And yet, his two decades of imprisonment had left its mark, he realized with a frown. He couldn’t do this on his own. He needed Lois. But, then again, he thought to himself, when didn’t he need her? She was his world, his hope, his sense of direction. She was his guardian angel who’d nursed his broken body back to the picture of health. She was the guiding light who’d brought him back from the abyss of nothingness.

“Hey, Lois?” Clark called from his bedroom as he manipulated a crimson tie dotted with tiny white elephants around his neck. But his fingers had lost their skill in getting the knot exactly right, even if he could remember how to do it in his mind.

“Yeah?” she called from the hall, a laden basket of her laundry in her arms.

“I wanted to ask you something,” he called back, popping his head out the door just enough to see her pass by. “You want some help with that?”

“No, I’ve got it. Just give me a second, okay?” she replied, kicking the partially open door to her room fully open with her foot.

Clark shrugged and went back into his room to fiddle with his tie some more. While he was less than happy about his fingers’ inability to get the darn thing on right, he was pleased to find that he remembered when and where he’d bought it – at a little outdoor kiosk in New Delhi during a brief, two day stopover in between his job in London and his new assignment in South Africa. He’d loved the pattern and had felt bad for the old man selling them, so he’d bought it and three others of differing patterns. But the elephant design had been his favorite.

“Hey, sorry, what’s up?” Lois asked all in one breath as she stuck her head into the doorway. “Wow, you look great.
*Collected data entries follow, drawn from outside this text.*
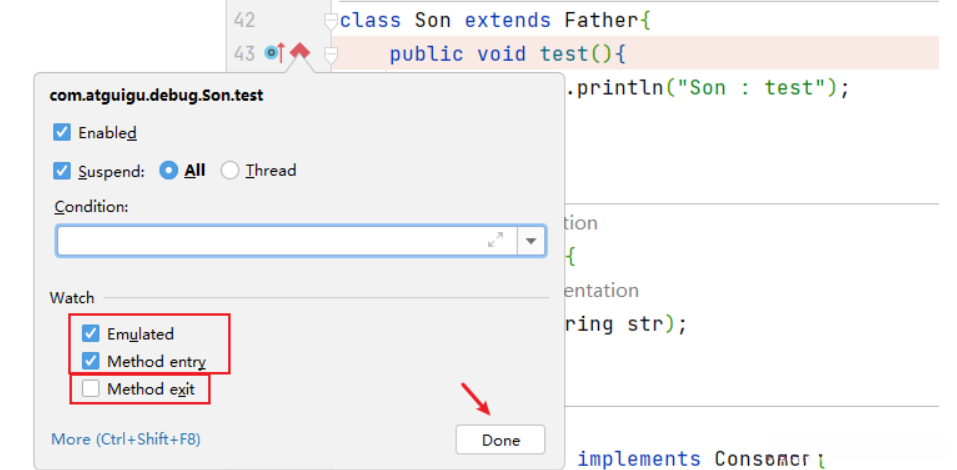This screenshot has height=470, width=957.
Task: Click inside the Condition input field
Action: coord(270,240)
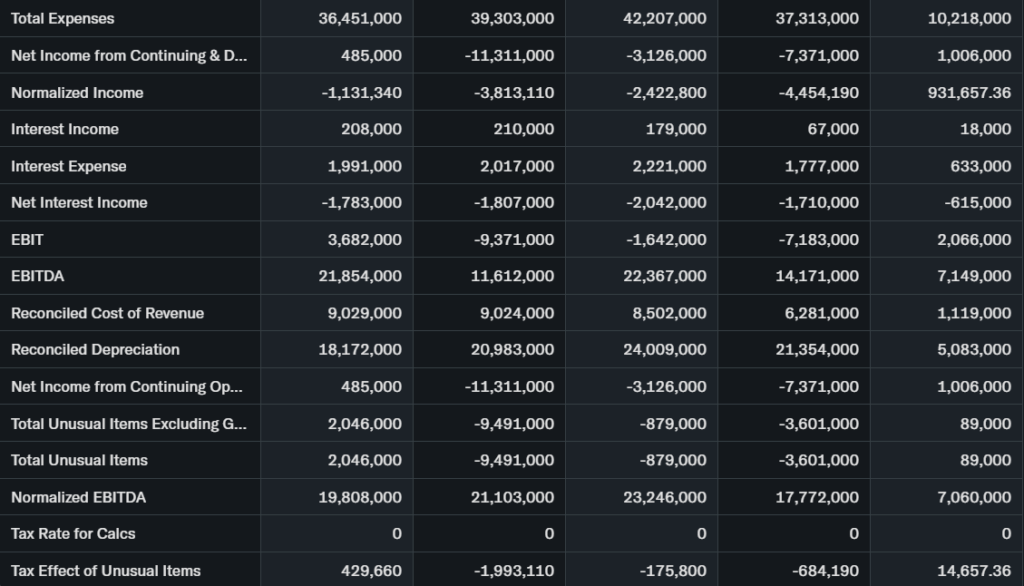Screen dimensions: 1024x586
Task: Click the Tax Effect of Unusual Items label
Action: pos(106,571)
That old suit looks incredible on you,” she said approvingly as she eyed the charcoal material. “Hot date this morning?” she joked.

Clark chuckled. “Only if you want tonight to be our first one,” he said without any trace of a joke in his voice. Then he sighed. “It would look better if this stupid thing would tie the right way.”

“Here, let me,” Lois offered, stepping up before him and lightly touching his frantic fingers. He let go, his skin aflame where she’d touched him. “Luckily for you, my father couldn’t tie a tie for the life of him when I was younger, so I’ve had lots of practice.” With quick, deft fingers, she got the silken garment in place. “There,” she proclaimed, checking her efforts, “perfect.”

“Thanks,” Clark said with a grin. “I really look okay? This isn’t…outdated, this suit?”

Lois shook her head. “A classy suit is never out of style,” she informed him, patting his chest gently. “And it really does look great. It’s…actually kind of…odd. You fit into that suit just as perfectly as you did twenty-one years ago. It’s almost like you never changed.” She stepped a half-step backward to admire the suit again.

“Thanks to you, bringing me back from the walking skeleton I was,” he told her, cupping her cheek with his hand.

He’d asked Dr. Klein on his last checkup if he could see the photographs he’d taken when Clark had first been liberated from the asylum. They’d been taken strictly for evidence and documentation, but Clark had been speechless nonetheless as he’d beheld his nearly nude and emaciated, half-dead form in the pictures.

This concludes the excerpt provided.